[[ Data to use open ]]

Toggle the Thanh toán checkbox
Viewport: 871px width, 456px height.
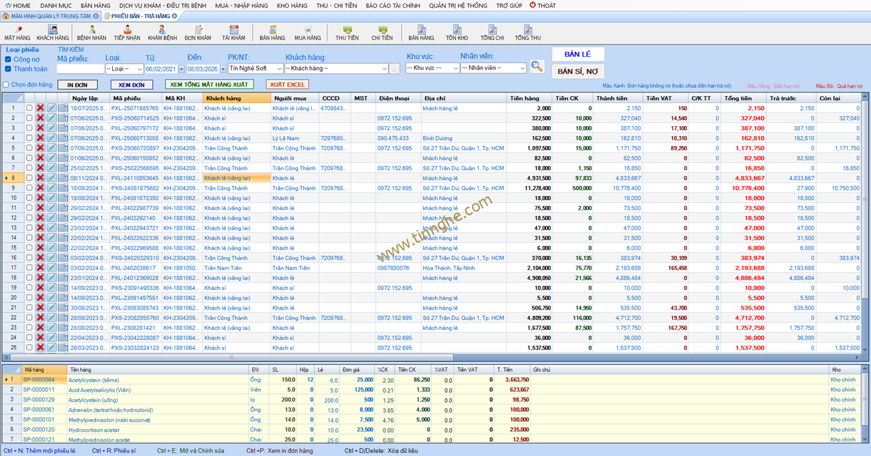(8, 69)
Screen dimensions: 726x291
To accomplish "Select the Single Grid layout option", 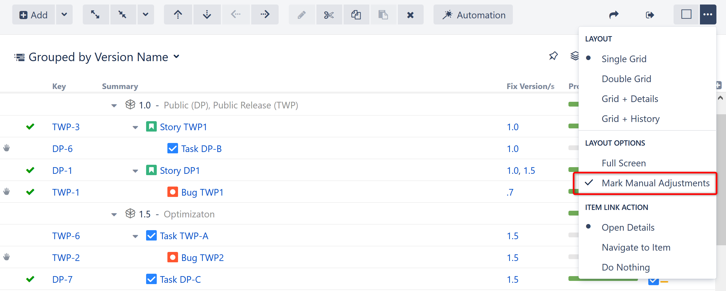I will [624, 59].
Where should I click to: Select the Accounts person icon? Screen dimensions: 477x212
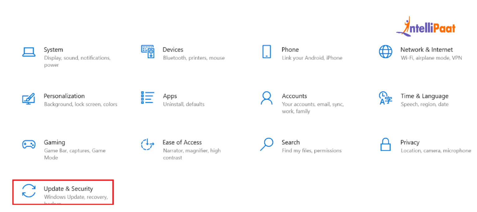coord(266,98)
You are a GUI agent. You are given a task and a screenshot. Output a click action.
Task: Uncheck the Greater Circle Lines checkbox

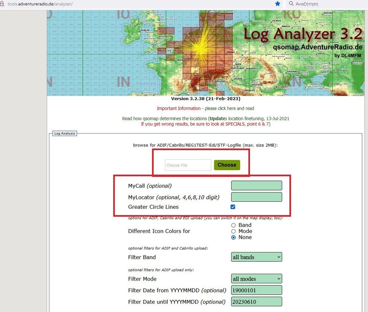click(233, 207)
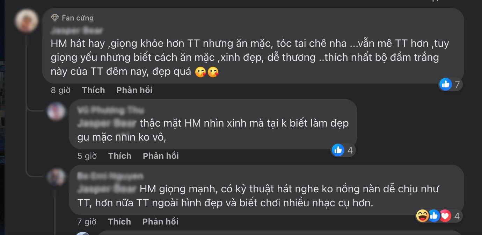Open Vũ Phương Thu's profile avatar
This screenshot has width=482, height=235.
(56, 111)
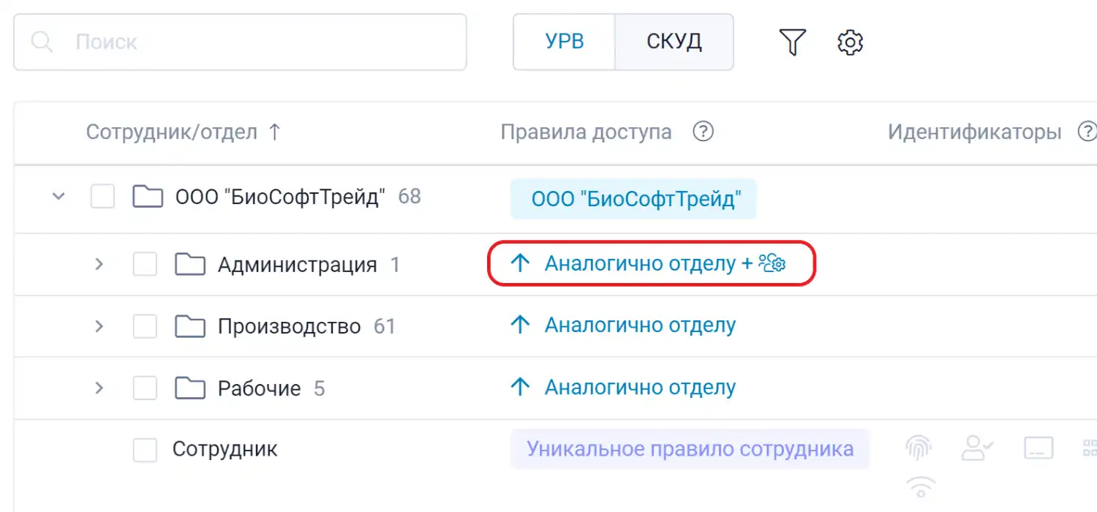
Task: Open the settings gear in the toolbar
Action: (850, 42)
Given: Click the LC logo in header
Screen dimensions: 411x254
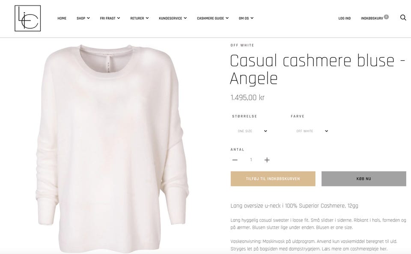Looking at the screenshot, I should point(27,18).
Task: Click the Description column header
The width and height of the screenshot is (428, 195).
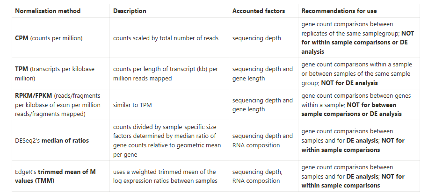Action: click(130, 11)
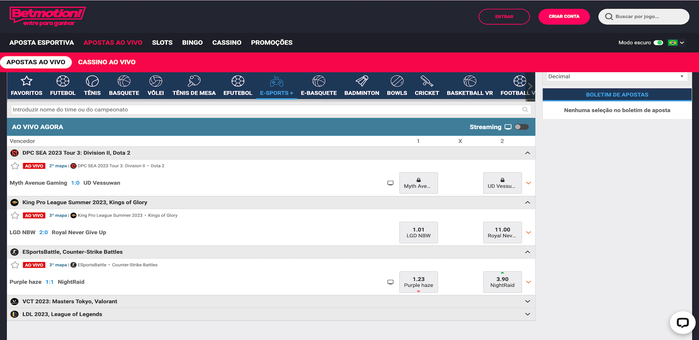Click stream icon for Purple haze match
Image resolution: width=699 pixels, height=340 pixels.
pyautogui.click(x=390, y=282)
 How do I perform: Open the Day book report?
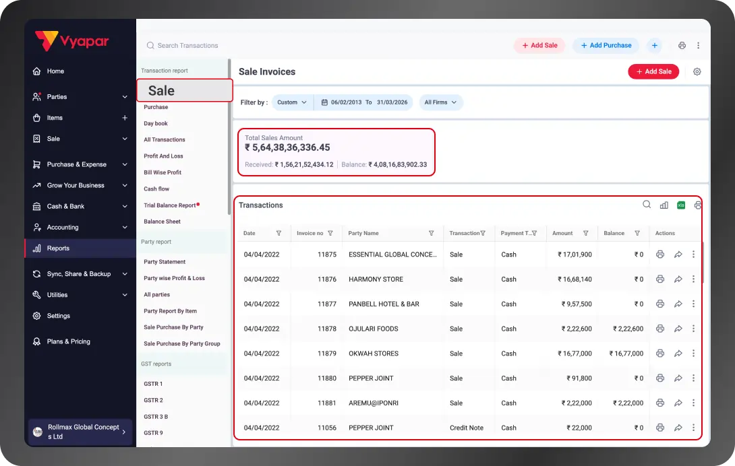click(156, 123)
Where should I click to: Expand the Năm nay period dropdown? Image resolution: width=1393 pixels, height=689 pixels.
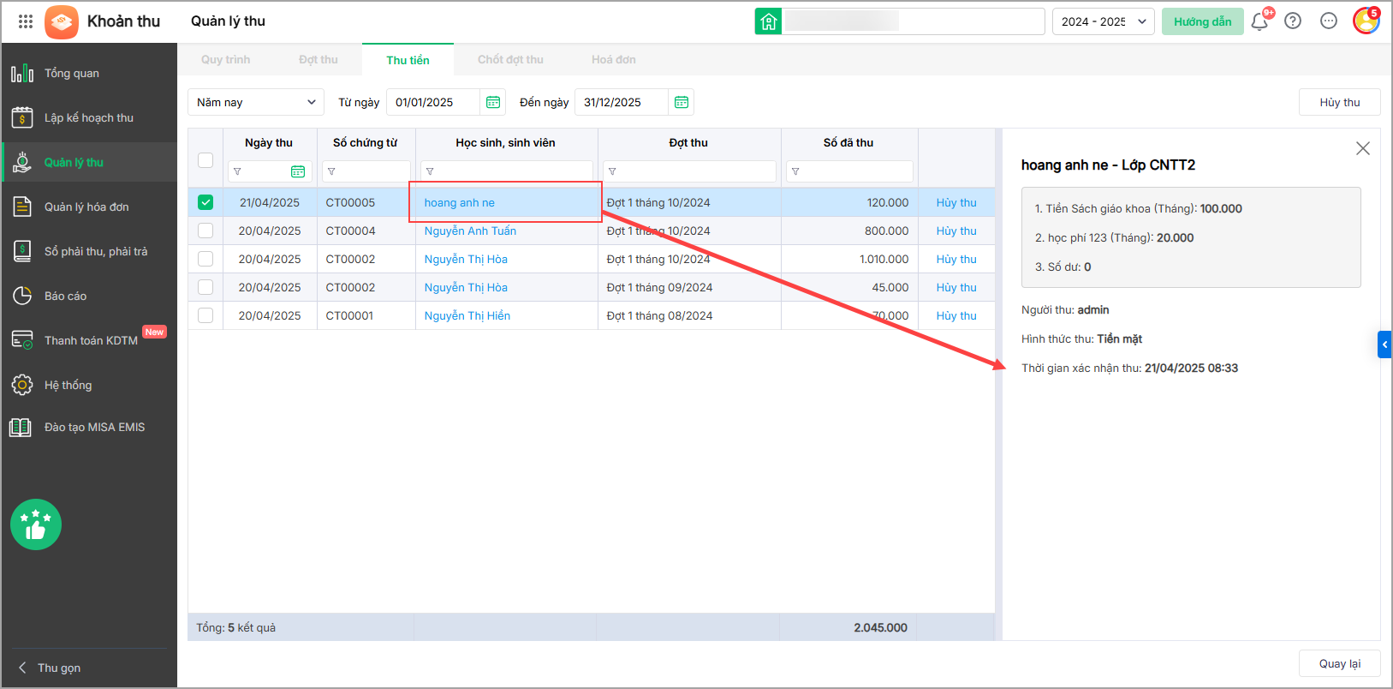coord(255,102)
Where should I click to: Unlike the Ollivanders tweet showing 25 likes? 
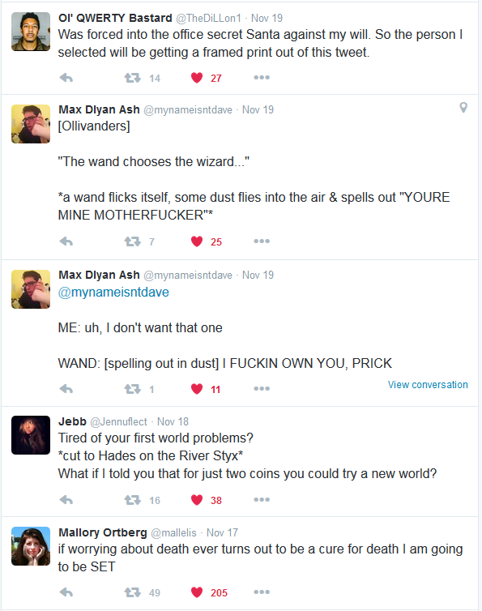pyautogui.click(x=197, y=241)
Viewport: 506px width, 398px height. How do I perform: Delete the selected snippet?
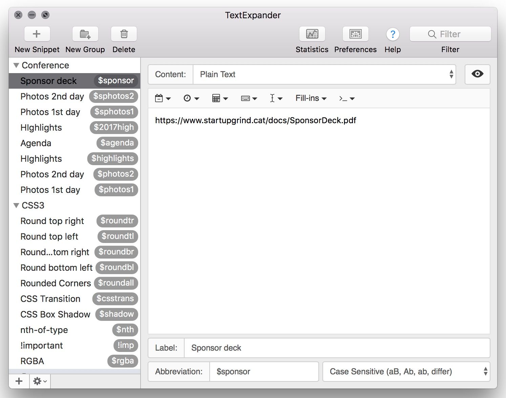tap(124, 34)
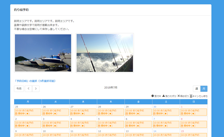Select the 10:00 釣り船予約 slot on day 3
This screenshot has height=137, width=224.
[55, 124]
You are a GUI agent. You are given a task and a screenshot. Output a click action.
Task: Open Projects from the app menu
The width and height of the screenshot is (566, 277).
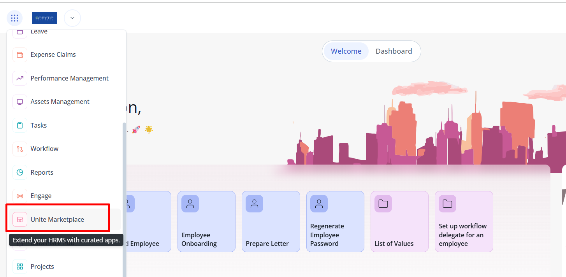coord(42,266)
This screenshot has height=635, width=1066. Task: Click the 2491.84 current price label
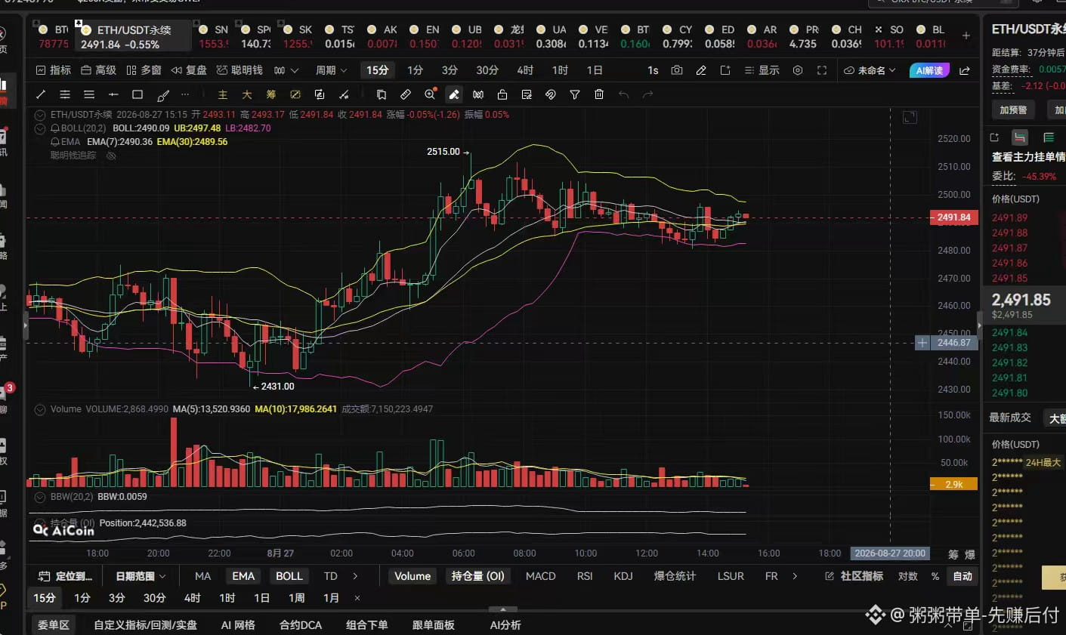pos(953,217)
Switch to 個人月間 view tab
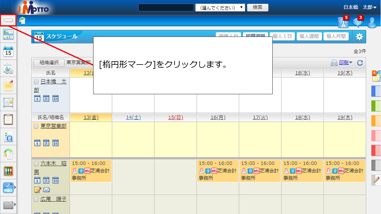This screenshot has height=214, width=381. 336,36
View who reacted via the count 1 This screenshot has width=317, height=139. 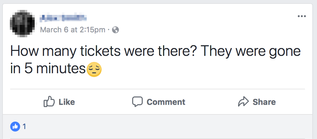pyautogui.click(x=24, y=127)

[[ Data to use closed ]]

**Work to complete**
Using the listing above, show every line that includes the string "header".

**Reply to the exercise**
Given: Click the LC logo in header
Task: Click the Description column header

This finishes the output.